“I’m going to ask you once more,” he said solemnly.
The evening was about them, and they stood in the obscurity, their faces but faintly visible to each other, and when their hands touched, they trembled.
“I cannot,” she said, turning away. “Wait! You remember that night when we met the child leading the drunkard? You remember what I said—about memories? Well, that was my life; I was that child. My father was that and more—more than you can imagine, more than I can tell. And my mother lived with him, suffering every insult, every horror you can imagine. She lived with him, because she hadn’t the courage to break away—because they had brought her up to believe that when she married she belonged to her husband, body and soul. I saw what marriage was then, and I saw my sister, too, bound and sold to a man she couldn’t care for—a man who had a little money—a good bargain—and I know what marriage was, to her. She told me—when she hoped she was going to die. I hate marriage! I hate a thing that can enslave and degrade women as though they were brutes and convicts. Now, don’t you see what it means to me to remain a free human being, just as free in the giving as before?”
He was silent, seeking to evoke out of the past the figure of the child that her words had thrown before his imagination, amazed at this revelation of a thinking woman. She, too, was silent a moment. Then she turned.

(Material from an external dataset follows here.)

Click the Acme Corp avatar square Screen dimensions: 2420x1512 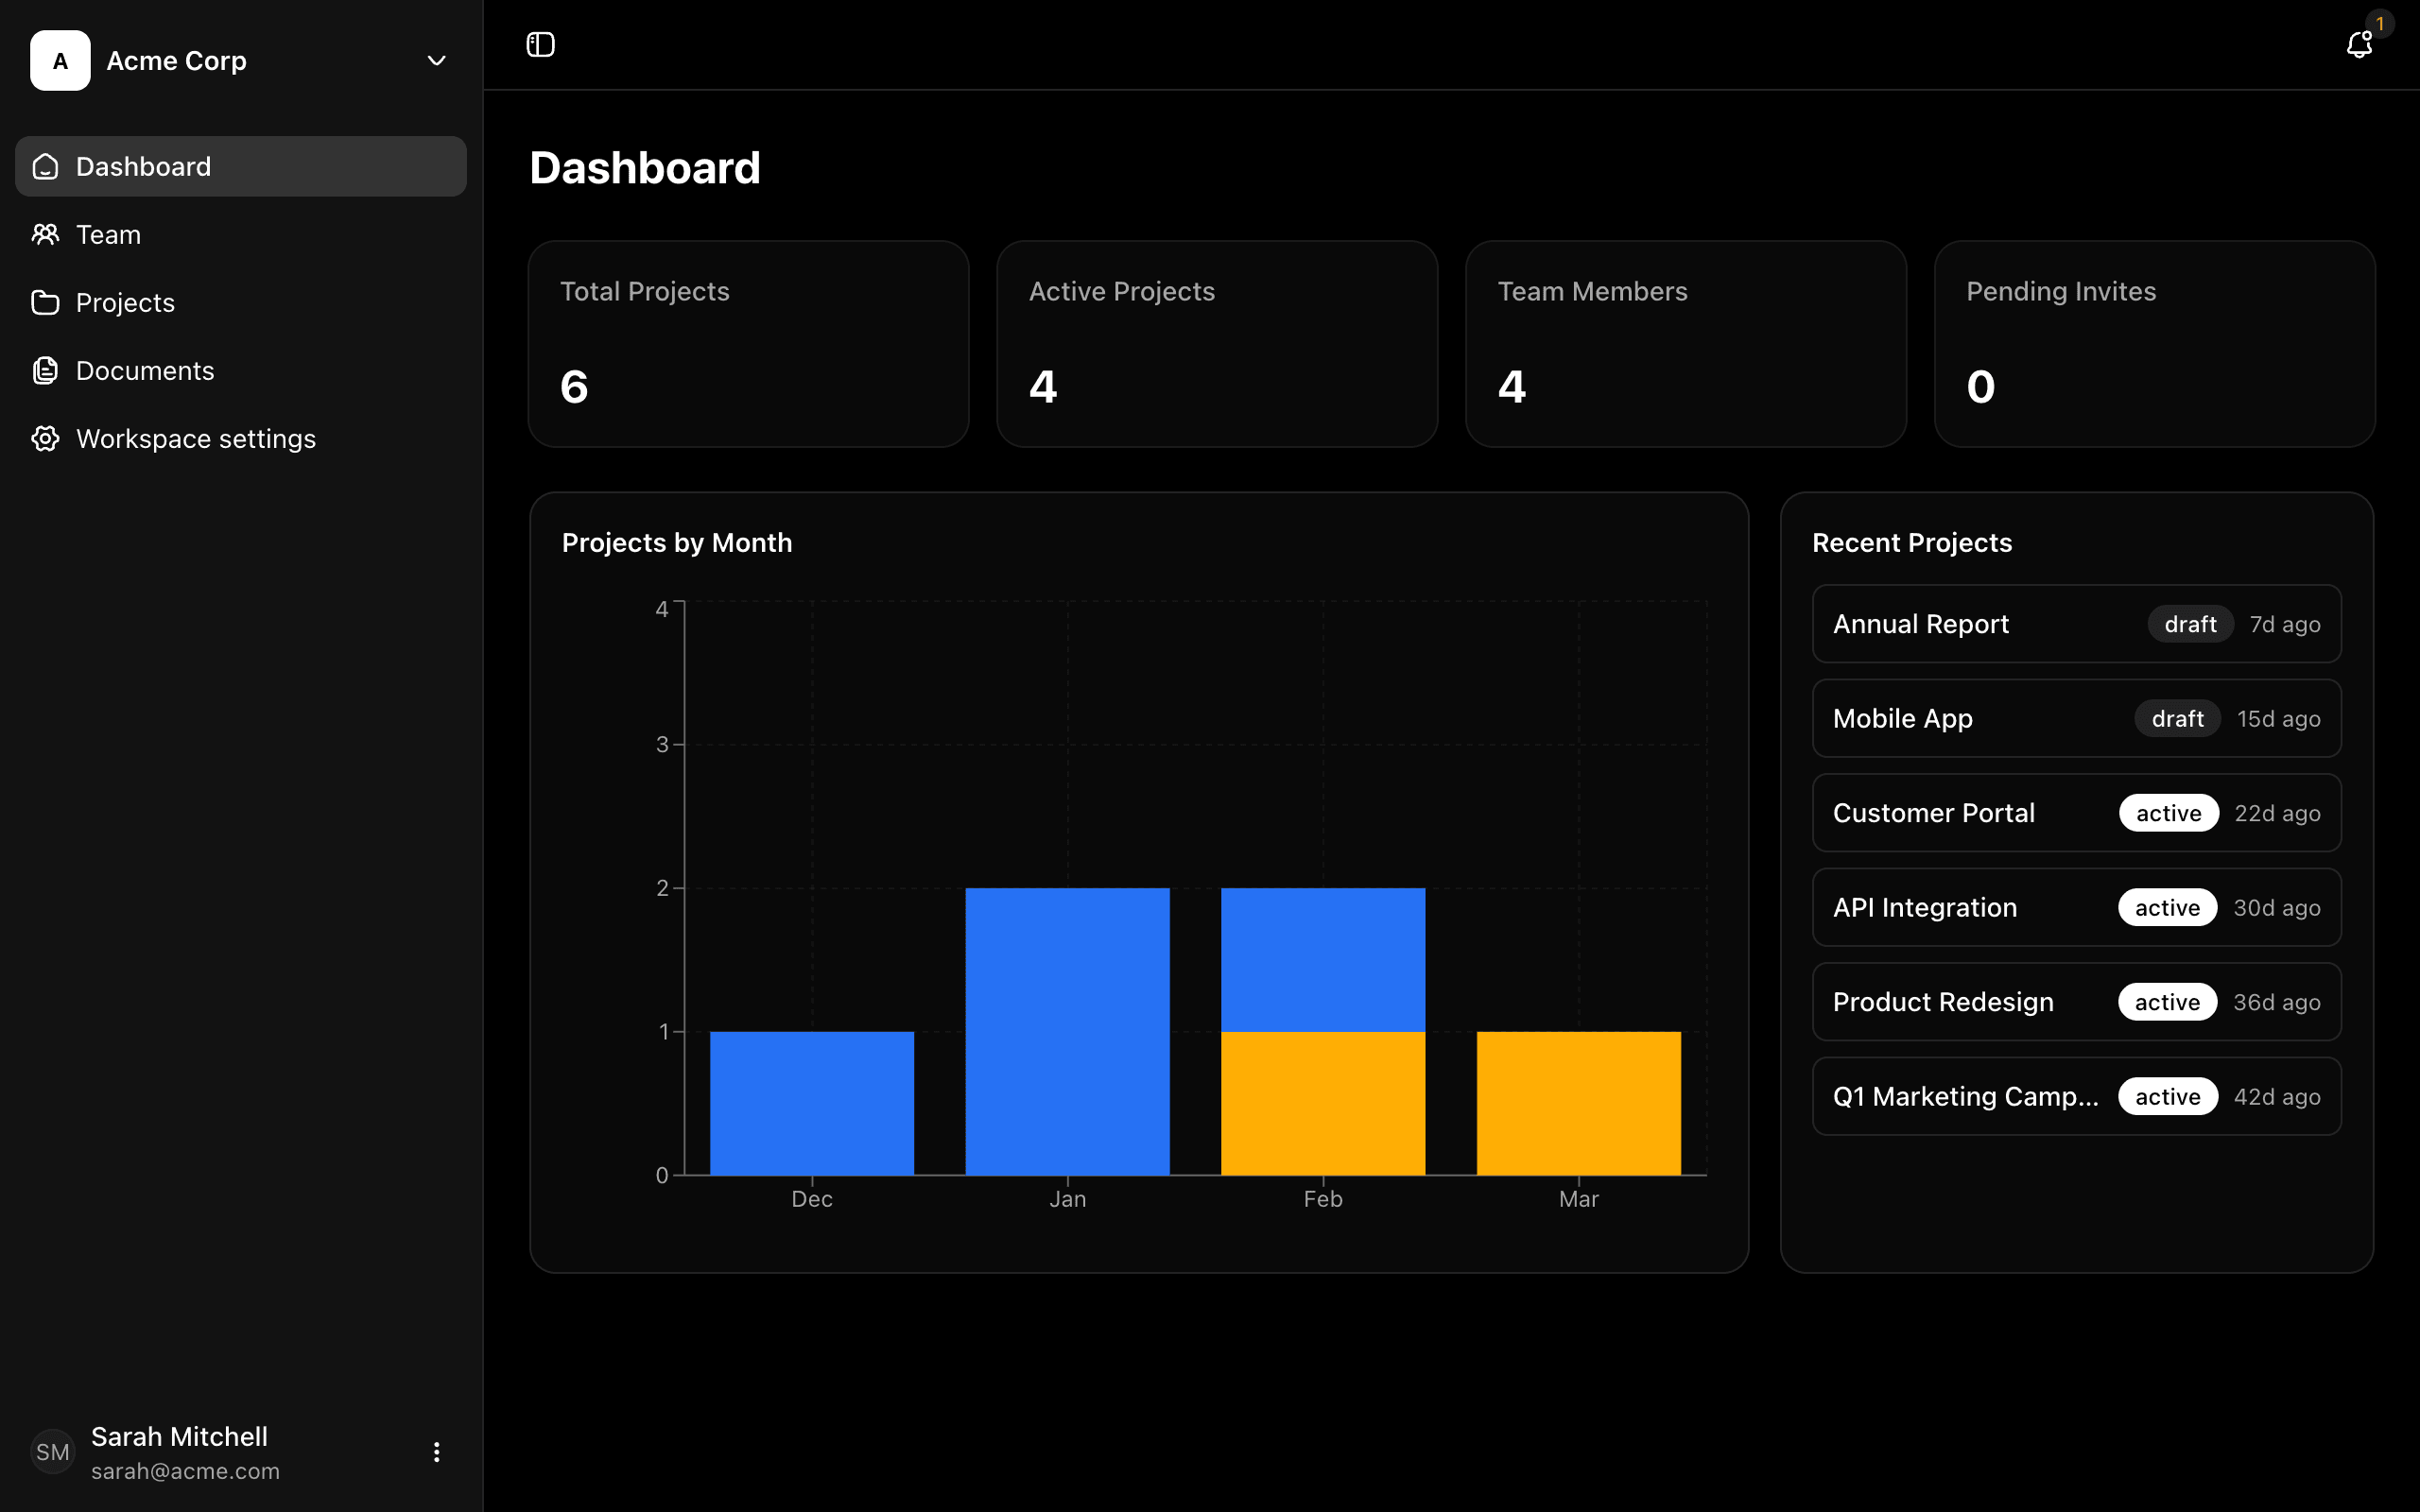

“Give me your hand,” she said proudly. “Listen, Mr. Dan: If I take you and you take me—just you and I, the only ones who count—can anything be more reverent, more sacred than as we are now?”

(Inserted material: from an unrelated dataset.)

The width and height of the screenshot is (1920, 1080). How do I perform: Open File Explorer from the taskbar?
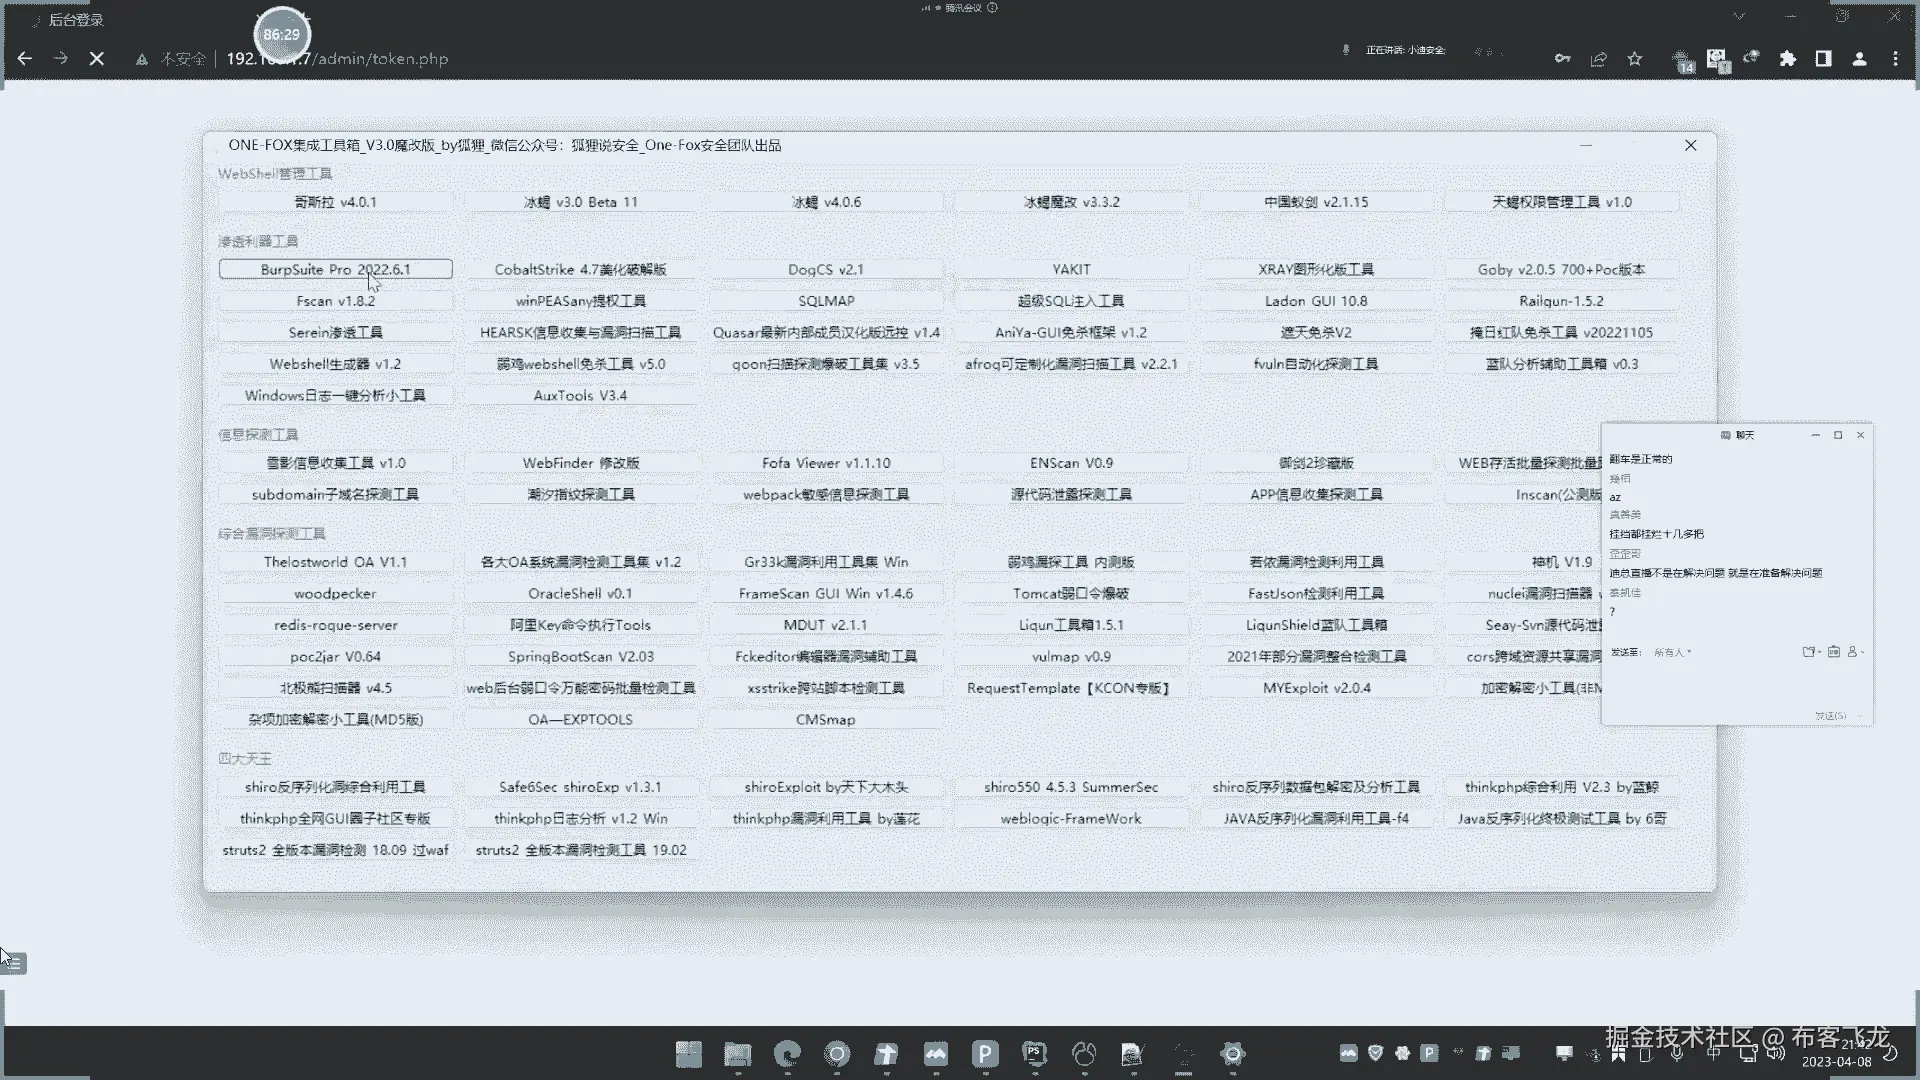click(738, 1054)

Still he did not answer, though he raised his eyes and looked at her profoundly. There was no confusion in her eyes, no hesitancy in the softness of her voice as she continued.
“I will go with you, I will never fail you, I will be happy to give whatever you ask of me. I will do this as long as you love me and need me. Won’t this mean anything to you, Mr. Dan—won’t this satisfy you?”
He shook his head. His face in the dusk was stern and gray, for he realized at last the gravity of the obstacle that lay between them. The very gentleness in his voice showed her how resolute he, too, was in his conviction.
“You may think one way, Inga dear,” he said gently; “I think another. I couldn’t love you if I did you this wrong. I couldn’t, for wrong it would be to me. If I can’t have you as my wife, I won’t have you at all.” He waited a moment, and then added slowly as though weighing each word: “Now I’m not going to be a coward and threaten to go to the dogs to play on your sympathies. You have given me more than I had a right to take, and I’m going to try and hold what we’ve won together. Only—I’ve got to fight it out alone.”
“What do you mean?” she said, putting out her hand as though to ward off a blow.